Reescala todo lo que va desde la línea que contiene "Choose the email" hasta la que contiene "click(x=1202, y=579)", ambas incluidas, y escribe de nuevo esas líneas con sus enunciados. Multiplica por 0,55 cada coordenada de las respuestas y redondea al entero más próximo, con las mitades hacia arriba.

━━━━━ Datos

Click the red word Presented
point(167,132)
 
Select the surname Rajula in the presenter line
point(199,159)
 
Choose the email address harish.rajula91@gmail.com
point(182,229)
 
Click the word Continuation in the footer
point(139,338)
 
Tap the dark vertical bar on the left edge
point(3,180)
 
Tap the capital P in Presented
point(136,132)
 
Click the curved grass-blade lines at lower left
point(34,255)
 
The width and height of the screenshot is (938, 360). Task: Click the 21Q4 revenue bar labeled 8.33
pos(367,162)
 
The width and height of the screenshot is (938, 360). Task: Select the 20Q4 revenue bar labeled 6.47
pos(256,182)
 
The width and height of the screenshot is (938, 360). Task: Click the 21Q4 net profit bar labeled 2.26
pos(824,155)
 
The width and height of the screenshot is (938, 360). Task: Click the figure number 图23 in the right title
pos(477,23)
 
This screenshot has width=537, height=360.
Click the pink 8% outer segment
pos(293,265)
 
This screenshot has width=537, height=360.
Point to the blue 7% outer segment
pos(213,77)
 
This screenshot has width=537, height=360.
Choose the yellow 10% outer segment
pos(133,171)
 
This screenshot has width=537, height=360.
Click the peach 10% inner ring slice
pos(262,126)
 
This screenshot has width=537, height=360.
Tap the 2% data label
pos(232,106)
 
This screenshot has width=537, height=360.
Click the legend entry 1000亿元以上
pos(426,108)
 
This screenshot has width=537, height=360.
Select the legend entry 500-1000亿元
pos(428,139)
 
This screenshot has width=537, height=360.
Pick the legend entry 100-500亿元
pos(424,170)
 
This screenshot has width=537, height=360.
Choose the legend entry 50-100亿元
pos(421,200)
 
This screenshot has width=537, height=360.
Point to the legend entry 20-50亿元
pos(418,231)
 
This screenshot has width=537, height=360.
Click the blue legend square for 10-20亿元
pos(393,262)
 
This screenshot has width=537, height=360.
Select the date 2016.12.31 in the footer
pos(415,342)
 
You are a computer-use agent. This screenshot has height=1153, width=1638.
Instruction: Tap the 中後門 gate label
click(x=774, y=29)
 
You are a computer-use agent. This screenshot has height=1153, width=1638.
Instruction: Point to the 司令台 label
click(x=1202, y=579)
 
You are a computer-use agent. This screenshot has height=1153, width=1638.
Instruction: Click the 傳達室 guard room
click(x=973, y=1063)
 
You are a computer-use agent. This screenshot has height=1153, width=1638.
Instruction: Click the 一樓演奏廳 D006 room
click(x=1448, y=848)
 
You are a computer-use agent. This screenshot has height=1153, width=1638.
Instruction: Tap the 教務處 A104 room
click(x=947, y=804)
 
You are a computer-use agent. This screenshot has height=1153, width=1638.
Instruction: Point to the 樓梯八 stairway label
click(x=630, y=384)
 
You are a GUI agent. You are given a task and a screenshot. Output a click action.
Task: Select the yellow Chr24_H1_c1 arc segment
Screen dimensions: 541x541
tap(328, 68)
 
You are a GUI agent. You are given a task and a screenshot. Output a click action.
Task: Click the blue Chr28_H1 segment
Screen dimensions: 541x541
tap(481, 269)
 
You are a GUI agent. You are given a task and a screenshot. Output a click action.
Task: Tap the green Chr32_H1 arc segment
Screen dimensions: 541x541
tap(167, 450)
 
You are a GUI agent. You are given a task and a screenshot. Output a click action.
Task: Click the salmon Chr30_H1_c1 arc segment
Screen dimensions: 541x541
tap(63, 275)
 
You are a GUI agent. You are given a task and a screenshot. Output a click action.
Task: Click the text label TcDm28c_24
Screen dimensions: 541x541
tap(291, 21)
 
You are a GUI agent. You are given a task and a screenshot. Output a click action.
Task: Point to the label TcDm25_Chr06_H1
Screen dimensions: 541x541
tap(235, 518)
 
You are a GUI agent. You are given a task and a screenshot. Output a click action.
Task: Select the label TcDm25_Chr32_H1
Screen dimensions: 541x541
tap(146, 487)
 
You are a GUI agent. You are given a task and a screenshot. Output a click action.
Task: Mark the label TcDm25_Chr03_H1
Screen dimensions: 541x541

━━━━━━━━━━

### Solución del ejercicio
Choose the email address harish.rajula91@gmail.com
point(100,126)
 
Click the word Continuation in the footer
point(76,186)
 
Tap the dark vertical bar on the left edge
point(2,99)
 
Tap the capital P in Presented
point(75,73)
 
Click the curved grass-blade lines at lower left
point(19,140)
 
The width and height of the screenshot is (938, 360). Task: Click the 21Q4 revenue bar labeled 8.33
pos(202,89)
 
The width and height of the screenshot is (938, 360). Task: Select the 20Q4 revenue bar labeled 6.47
pos(141,100)
 
The width and height of the screenshot is (938, 360). Task: Click the 21Q4 net profit bar labeled 2.26
pos(453,85)
 
The width and height of the screenshot is (938, 360). Task: Click the figure number 图23 in the right title
pos(262,13)
 
This screenshot has width=537, height=360.
Click the pink 8% outer segment
pos(161,146)
 
This screenshot has width=537, height=360.
Point to the blue 7% outer segment
pos(117,42)
 
This screenshot has width=537, height=360.
Choose the yellow 10% outer segment
pos(73,94)
 
This screenshot has width=537, height=360.
Click the peach 10% inner ring slice
pos(144,69)
 
This screenshot has width=537, height=360.
Tap the 2% data label
pos(128,58)
 
This screenshot has width=537, height=360.
Click the legend entry 1000亿元以上
pos(234,59)
 
This screenshot has width=537, height=360.
Select the legend entry 500-1000亿元
pos(235,76)
 
This screenshot has width=537, height=360.
Pick the legend entry 100-500亿元
pos(233,94)
 
This screenshot has width=537, height=360.
Choose the legend entry 50-100亿元
pos(232,110)
 
This screenshot has width=537, height=360.
Point to the legend entry 20-50亿元
pos(230,127)
 
This screenshot has width=537, height=360.
Click the blue legend square for 10-20亿元
pos(216,144)
 
This screenshot has width=537, height=360.
Select the date 2016.12.31 in the footer
pos(228,188)
 
You are a computer-use agent. This screenshot has height=1153, width=1638.
Instruction: Tap the 中後門 gate label
click(x=426, y=16)
 
You are a computer-use agent. This screenshot has height=1153, width=1638.
Instruction: Point to the 司令台 label
click(x=661, y=318)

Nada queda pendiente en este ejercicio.